# Exercise brief
Transcribe the listing below verbatim, from its first line up to and including the line that contains "OUR COMPLETE OFFERING".
** start of Data to process **
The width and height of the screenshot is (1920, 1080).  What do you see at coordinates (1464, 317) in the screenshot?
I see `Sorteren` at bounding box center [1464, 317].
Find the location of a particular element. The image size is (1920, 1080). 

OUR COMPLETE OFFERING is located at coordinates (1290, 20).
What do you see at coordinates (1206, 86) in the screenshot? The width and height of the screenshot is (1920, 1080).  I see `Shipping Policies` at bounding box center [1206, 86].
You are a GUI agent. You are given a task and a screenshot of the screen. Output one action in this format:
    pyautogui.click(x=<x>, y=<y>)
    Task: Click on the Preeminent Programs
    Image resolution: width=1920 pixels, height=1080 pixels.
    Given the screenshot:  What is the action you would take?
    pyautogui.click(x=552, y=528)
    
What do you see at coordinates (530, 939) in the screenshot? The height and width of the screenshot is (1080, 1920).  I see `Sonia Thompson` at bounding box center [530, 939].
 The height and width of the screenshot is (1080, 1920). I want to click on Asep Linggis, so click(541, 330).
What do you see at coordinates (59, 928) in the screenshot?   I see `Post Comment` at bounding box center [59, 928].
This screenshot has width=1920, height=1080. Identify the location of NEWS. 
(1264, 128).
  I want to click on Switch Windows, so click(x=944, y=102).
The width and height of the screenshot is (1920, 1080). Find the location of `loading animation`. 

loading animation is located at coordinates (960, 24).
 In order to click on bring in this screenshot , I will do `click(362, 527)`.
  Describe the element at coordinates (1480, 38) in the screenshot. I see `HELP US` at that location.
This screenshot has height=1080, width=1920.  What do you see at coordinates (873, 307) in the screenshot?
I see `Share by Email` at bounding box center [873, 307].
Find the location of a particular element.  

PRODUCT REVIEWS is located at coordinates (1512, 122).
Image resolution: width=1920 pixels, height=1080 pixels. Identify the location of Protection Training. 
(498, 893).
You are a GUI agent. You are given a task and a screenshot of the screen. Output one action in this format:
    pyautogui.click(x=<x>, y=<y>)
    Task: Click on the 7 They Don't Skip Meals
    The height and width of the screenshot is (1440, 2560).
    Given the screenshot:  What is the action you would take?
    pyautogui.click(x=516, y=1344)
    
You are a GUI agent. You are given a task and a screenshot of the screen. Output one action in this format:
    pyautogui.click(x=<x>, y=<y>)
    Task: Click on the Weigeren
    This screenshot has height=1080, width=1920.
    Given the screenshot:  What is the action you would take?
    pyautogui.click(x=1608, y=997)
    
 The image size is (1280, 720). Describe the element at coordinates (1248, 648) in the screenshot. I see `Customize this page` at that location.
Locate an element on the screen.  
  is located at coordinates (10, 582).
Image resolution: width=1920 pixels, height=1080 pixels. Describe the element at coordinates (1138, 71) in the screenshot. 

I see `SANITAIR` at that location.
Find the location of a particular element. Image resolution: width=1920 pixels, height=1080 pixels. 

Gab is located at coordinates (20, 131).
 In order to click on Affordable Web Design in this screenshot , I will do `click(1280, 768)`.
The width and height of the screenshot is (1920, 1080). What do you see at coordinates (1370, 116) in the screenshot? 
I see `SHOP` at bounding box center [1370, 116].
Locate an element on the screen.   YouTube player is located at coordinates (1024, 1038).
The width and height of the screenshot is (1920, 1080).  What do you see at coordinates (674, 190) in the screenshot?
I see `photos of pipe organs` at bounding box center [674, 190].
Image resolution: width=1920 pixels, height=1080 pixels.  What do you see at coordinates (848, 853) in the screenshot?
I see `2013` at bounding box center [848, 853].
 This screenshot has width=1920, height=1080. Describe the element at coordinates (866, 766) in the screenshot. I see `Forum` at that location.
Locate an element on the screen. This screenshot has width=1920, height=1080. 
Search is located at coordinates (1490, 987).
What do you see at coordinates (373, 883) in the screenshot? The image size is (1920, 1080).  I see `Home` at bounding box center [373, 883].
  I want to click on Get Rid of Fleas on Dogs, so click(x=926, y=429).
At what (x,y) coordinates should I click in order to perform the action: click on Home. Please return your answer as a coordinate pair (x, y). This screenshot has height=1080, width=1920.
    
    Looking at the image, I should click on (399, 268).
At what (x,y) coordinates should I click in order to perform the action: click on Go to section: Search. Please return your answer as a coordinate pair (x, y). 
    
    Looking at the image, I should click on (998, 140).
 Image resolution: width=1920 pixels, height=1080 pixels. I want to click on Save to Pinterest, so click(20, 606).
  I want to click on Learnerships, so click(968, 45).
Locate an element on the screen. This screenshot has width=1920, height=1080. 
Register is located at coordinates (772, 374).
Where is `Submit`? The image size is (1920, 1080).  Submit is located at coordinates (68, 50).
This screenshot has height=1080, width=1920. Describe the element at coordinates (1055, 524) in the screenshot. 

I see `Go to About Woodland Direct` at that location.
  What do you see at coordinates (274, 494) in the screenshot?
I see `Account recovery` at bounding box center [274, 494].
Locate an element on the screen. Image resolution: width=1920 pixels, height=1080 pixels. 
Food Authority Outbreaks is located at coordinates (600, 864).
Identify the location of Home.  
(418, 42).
** end of Data to process **
# Problem solution
The width and height of the screenshot is (1920, 1080).  What do you see at coordinates (1464, 317) in the screenshot?
I see `Sorteren` at bounding box center [1464, 317].
Find the location of a particular element. The image size is (1920, 1080). 

OUR COMPLETE OFFERING is located at coordinates (1290, 20).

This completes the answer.